REintegrate and European Energy will establish a new Danish facility to produce the approximately 10,000 tons of carbon neutral e-methanol that Maersk’s first vessel with the ability to operate on green e-methanol will consume annually. Maersk will work closely with REintegrate and European Energy on the development of the facility.

Maersk CEO Soren Skou, in an interview with CNN, said U.S. economic stimulus funds are driving demand and high ocean freight rates.
European Energy will establish a new e-methanol facility in Denmark and provide renewable energy to fuel it. Courtesy

“This type of partnership could become a blueprint for how to scale green fuel production through collaboration with partners across the industry ecosystem and it will provide us with valuable experiences as we are progressing on our journey to decarbonize our customers’ supply chains,” Henriette Hallberg Thygesen, CEO of fleet and strategic brands at Maersk said. “Sourcing the fuels of the future is a significant challenge and we need to be able to scale production in time. This agreement with European Energy/REintegrate brings us on track to deliver on our ambition to have the world’s first container vessel operated on carbon neutral methanol on the water by 2023.”

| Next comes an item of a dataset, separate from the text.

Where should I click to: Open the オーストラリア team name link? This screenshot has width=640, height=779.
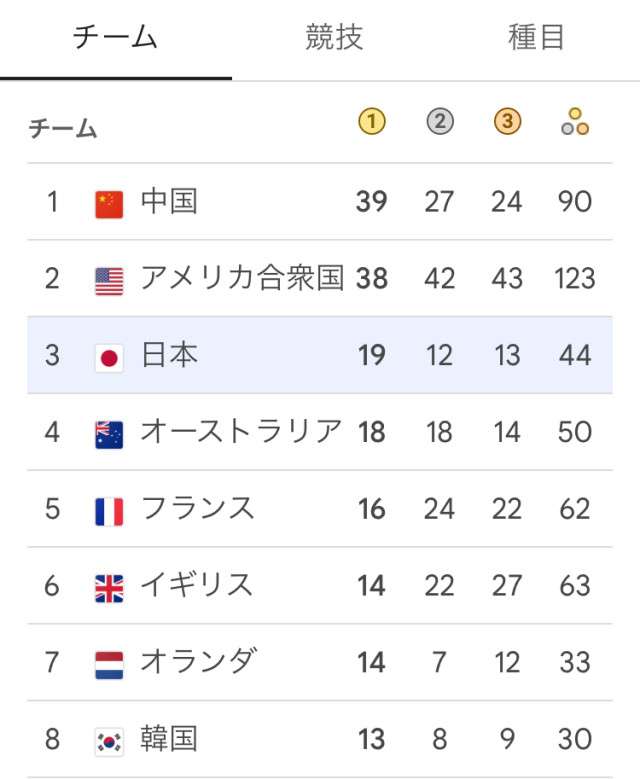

The methanol facility will use renewable energy and biogenic CO2 to produce the e-methanol. The fuel production is expected to start in 2023. The energy needed for the power-to-methanol production will be provided by a solar farm in Kassø in southern Denmark.

REintegrate has a proven track record for producing green e-methanol with a test laboratory in Aalborg, Maersk noted. The new site will be its third e-methanol facility, with construction an e-methanol facility in Skive, Denmark to begin next year.

“We’re proud to be a part of the first large scale e-methanol production in Denmark,” Knud Erik Andersen, CEO of European Energy, said. “While renewable energy is becoming more and more common in the energy mix of electricity consumption, this is one of the first steps in heavy transportation toward using 100 percent renewable energy. This agreement marks a milestone in the journey toward green transition in the shipping industry.”

Maersk announced the dual fuel vessel, an industry first, in February. In June, Maersk said that Hyundai Mipo Dockyards will be building the 2,100 20-foot equivalent (TEU) feeder. It will be 172 meters long and is expected to join the Maersk fleet in mid-2023. It will sail in the network of Sealand Europe, a Maersk subsidiary, on the Baltic shipping route between Northern Europe and the Bay of Bothnia. Danish fashion company Bestseller has committed to carbon-neutral ocean transport with Maesk.